Transcribe the following lines exactly as they appear, without changing anything.

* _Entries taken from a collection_

------------------------------------------------------------------------

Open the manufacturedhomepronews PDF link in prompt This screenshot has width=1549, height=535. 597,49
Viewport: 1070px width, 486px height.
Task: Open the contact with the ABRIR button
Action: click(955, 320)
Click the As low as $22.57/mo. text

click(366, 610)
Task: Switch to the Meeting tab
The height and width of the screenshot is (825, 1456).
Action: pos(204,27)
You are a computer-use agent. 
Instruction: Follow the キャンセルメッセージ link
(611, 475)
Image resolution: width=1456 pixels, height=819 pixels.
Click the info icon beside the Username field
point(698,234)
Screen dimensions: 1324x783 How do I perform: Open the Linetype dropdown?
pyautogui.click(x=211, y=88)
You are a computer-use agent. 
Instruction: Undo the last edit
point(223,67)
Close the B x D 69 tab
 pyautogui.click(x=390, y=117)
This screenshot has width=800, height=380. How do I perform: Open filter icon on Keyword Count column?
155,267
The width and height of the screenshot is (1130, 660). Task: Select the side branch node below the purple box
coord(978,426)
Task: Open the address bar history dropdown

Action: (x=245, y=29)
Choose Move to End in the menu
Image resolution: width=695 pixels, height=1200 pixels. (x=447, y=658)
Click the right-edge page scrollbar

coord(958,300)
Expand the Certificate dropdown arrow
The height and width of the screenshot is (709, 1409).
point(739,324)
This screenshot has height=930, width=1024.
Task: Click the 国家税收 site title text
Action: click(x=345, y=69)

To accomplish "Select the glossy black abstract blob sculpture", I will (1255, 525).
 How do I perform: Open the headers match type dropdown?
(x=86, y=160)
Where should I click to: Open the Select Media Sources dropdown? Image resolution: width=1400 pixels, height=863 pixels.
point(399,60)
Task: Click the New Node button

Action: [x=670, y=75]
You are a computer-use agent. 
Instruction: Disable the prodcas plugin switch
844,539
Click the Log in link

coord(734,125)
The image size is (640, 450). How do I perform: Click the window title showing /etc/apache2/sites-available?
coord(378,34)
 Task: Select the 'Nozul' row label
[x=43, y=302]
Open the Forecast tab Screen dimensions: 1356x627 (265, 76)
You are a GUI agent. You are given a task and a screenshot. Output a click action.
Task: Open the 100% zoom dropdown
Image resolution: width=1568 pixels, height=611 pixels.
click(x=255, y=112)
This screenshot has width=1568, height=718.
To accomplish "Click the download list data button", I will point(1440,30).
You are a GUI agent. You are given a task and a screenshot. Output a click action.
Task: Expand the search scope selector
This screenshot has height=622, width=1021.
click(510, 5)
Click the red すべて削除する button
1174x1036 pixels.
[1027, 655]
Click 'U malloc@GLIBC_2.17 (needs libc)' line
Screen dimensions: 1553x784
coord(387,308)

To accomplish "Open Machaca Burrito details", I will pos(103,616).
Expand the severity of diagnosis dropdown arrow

------------------------------------------------------------------------

* _Expected answer_
Open the manufacturedhomepronews PDF link in prompt This screenshot has width=1549, height=535. 597,49
Viewport: 1070px width, 486px height.
Task: Open the contact with the ABRIR button
Action: click(955, 320)
Click the As low as $22.57/mo. text

click(366, 610)
Task: Switch to the Meeting tab
The height and width of the screenshot is (825, 1456).
Action: pos(204,27)
You are a computer-use agent. 
Instruction: Follow the キャンセルメッセージ link
(611, 475)
Image resolution: width=1456 pixels, height=819 pixels.
Click the info icon beside the Username field
point(698,234)
Screen dimensions: 1324x783 How do I perform: Open the Linetype dropdown?
pyautogui.click(x=211, y=88)
You are a computer-use agent. 
Instruction: Undo the last edit
point(223,67)
Close the B x D 69 tab
 pyautogui.click(x=390, y=117)
This screenshot has width=800, height=380. How do I perform: Open filter icon on Keyword Count column?
155,267
The width and height of the screenshot is (1130, 660). Task: Select the side branch node below the purple box
coord(978,426)
Task: Open the address bar history dropdown

Action: (x=245, y=29)
Choose Move to End in the menu
Image resolution: width=695 pixels, height=1200 pixels. (x=447, y=658)
Click the right-edge page scrollbar

coord(958,300)
Expand the Certificate dropdown arrow
The height and width of the screenshot is (709, 1409).
point(739,324)
This screenshot has height=930, width=1024.
Task: Click the 国家税收 site title text
Action: click(x=345, y=69)

To accomplish "Select the glossy black abstract blob sculpture", I will (1255, 525).
 How do I perform: Open the headers match type dropdown?
(x=86, y=160)
Where should I click to: Open the Select Media Sources dropdown? Image resolution: width=1400 pixels, height=863 pixels.
point(399,60)
Task: Click the New Node button

Action: [x=670, y=75]
You are a computer-use agent. 
Instruction: Disable the prodcas plugin switch
844,539
Click the Log in link

coord(734,125)
The image size is (640, 450). How do I perform: Click the window title showing /etc/apache2/sites-available?
coord(378,34)
 Task: Select the 'Nozul' row label
[x=43, y=302]
Open the Forecast tab Screen dimensions: 1356x627 (265, 76)
You are a GUI agent. You are given a task and a screenshot. Output a click action.
Task: Open the 100% zoom dropdown
Image resolution: width=1568 pixels, height=611 pixels.
click(x=255, y=112)
This screenshot has width=1568, height=718.
To accomplish "Click the download list data button", I will point(1440,30).
You are a GUI agent. You are given a task and a screenshot. Output a click action.
Task: Expand the search scope selector
This screenshot has height=622, width=1021.
click(510, 5)
Click the red すべて削除する button
1174x1036 pixels.
[1027, 655]
Click 'U malloc@GLIBC_2.17 (needs libc)' line
Screen dimensions: 1553x784
coord(387,308)

To accomplish "Open Machaca Burrito details", I will pos(103,616).
Expand the severity of diagnosis dropdown arrow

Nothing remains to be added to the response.